On Wednesday, the heavy wooden doors of the Sistine Chapel will close behind 133 cardinal-electors and they will begin the process of grappling over the future of the papacy.
Later in the week -- almost certainly no later than the weekend -- Cardinal Dominique Mamberti will step onto the central balcony of St. Peter’s to declare, “habemus papam!”
In between, cardinals will make a decision with relevance far beyond the Vatican’s religious and political scope and in more far-reaching ways than other modern conclaves. I think it could prove to be the most consequential decision the Church has faced in decades.

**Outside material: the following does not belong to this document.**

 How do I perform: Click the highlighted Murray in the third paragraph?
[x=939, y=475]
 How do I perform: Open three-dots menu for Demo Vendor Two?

Why so important? Political polarization.
A ‘Servant of Satan’?
Nearly half the people in the world live in countries that held elections last year: citizens cast ballots in more than 80 countries that are home to at least 3.8 billion people. If there was a single theme to all those elections it was the intense partisanship.
In the United States and across the European Union, in Mexico, the U.K., South Africa, South Korea, in country after country progressives and conservatives dug in their heels and cast stones at the other side.
The list of historically contentious issues is a long one: climate change, refugees, technology, human rights, privacy, security, homosexuality, trade, the rule of law. Arguments are increasingly about insisting the other side is an existential threat rather than policy.
The Vatican has not been immune to the trend. As Pope Francis, who died on April 21, emerged as a leading progressive figure during a 12-year papacy criticism of him swelled.
Historians point out that the Church has always had divisions between reformers and traditionalists. But in recent years that age-old tension evolved into open conflict.
Some examples:
The Vatican excommunicated Archbishop Carlo Maria Viganò -- Francis’ first nuncio (ambassador) to U.S. -- for calling the pontiff a “false profit” and a “servant of Satan” for supporting what Viganò called an “inclusive, immigrationist, eco-sustainable, and gay-friendly” Church.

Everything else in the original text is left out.